→ **原文摘录**

◆ ◆ ◆

今天,测量登山队在定日按兵不动,继续休整,计划明天前往珠峰大本营。等待是难熬的,可这也是攀登的一部分。希望他们利用难得的休整机会,以最好的状态去接受珠穆朗玛的考验。
我也得以继续在安静的房间里梳理这些天采访的点点滴滴,翻开已经写满的采访本,测绘队员兄弟们的面容一个个出现在我眼前——他们都有清澈的眼睛,话语真诚而朴实,笑起来像天空的云朵舒展那样自然。
有一个采访我迟迟没写,不是因为没时间、不是因为采访不够,而是缺乏勇气,我知道它会碰触我内心深处的疼痛。
那是4月底,队员们第一次大规模下山休整。下撤前,在大本营营地中央的风雪中,我和谢敏结识。到了定日,我就约他,他忙着整理外业资料,直到3天后,我们约定了晚上见面。那天,他和队友一起出去踏勘测试仪器的点位、采购物资,直到晚上10点才回到宾馆。见到我,他连说了两句:实在抱歉,实在抱歉。他给了我一支烟,非要帮我点上,显得有些拘谨。

◆ ◆ ◆

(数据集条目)
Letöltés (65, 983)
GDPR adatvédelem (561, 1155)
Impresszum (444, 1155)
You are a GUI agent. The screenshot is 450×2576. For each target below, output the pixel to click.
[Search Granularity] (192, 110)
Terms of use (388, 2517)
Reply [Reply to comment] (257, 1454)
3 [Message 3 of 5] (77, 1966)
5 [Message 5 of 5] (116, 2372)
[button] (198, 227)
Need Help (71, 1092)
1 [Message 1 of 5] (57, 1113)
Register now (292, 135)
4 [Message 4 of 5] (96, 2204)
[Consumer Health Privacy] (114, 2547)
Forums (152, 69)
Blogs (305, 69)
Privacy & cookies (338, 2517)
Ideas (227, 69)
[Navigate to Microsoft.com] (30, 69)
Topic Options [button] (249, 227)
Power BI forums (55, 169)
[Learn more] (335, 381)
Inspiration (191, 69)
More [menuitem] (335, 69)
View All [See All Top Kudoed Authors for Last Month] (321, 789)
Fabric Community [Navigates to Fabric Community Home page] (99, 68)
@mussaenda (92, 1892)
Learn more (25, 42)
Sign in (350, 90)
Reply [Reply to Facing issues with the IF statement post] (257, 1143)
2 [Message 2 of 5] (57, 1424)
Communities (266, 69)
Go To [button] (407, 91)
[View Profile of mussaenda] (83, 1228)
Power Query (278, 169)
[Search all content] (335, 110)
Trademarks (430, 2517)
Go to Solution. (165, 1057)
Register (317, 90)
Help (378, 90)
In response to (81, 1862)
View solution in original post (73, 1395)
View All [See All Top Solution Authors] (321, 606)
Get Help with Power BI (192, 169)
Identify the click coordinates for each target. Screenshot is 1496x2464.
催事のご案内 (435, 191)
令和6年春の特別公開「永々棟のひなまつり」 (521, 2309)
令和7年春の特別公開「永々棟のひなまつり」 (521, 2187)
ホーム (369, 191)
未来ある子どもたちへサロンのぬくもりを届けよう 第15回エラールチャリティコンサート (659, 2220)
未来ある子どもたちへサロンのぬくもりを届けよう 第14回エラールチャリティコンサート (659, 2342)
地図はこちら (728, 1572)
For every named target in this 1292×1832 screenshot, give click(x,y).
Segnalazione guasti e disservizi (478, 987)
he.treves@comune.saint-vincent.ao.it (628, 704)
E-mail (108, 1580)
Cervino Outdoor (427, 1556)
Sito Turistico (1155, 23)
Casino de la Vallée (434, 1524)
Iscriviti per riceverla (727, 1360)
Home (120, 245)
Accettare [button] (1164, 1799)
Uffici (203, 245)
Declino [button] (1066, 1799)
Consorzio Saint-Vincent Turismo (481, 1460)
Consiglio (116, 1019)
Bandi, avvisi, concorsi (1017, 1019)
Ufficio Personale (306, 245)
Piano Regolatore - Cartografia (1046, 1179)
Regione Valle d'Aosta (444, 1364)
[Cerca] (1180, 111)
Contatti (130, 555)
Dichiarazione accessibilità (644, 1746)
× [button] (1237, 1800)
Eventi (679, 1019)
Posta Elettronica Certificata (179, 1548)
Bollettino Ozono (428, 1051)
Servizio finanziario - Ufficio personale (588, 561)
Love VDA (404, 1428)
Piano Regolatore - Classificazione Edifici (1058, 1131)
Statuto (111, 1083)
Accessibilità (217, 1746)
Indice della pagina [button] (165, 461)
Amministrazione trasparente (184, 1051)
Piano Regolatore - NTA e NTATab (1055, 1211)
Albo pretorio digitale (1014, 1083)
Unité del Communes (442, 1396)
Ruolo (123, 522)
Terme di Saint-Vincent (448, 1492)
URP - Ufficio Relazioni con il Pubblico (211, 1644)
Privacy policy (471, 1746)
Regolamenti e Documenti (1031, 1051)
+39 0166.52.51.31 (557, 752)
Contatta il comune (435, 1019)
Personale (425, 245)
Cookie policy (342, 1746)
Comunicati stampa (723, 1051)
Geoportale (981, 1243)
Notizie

◆ ◆ ◆

→ **待办任务**
a) 摘录中描写测绘队员兄弟们的面容与言谈时，写到了他们的哪些特点？请全部列出。
b) 根据摘录，有一个采访迟迟没写，原因是什么？请用一到三句话说明。
c) 将摘录中以“那是4月底”开头的段落改写为要点列表，保留其主要事实。

→ **参考解答**
a)
1. 都有清澈的眼睛
2. 话语真诚而朴实
3. 笑起来像天空的云朵舒展那样自然

b) 不是因为没时间，也不是因为采访不够，而是缺乏勇气。因为知道这篇文字会碰触内心深处的疼痛。

c)
- 4月底，队员们第一次大规模下山休整。
- 下撤前，我在大本营营地中央的风雪中结识谢敏。
- 到定日后我约他，他忙于整理外业资料，3天后才约定晚上见面。
- 当天他和队友外出踏勘测试仪器的点位、采购物资，晚上10点才回到宾馆。
- 见面时他连说两句“实在抱歉”，递烟并坚持帮我点上，显得有些拘谨。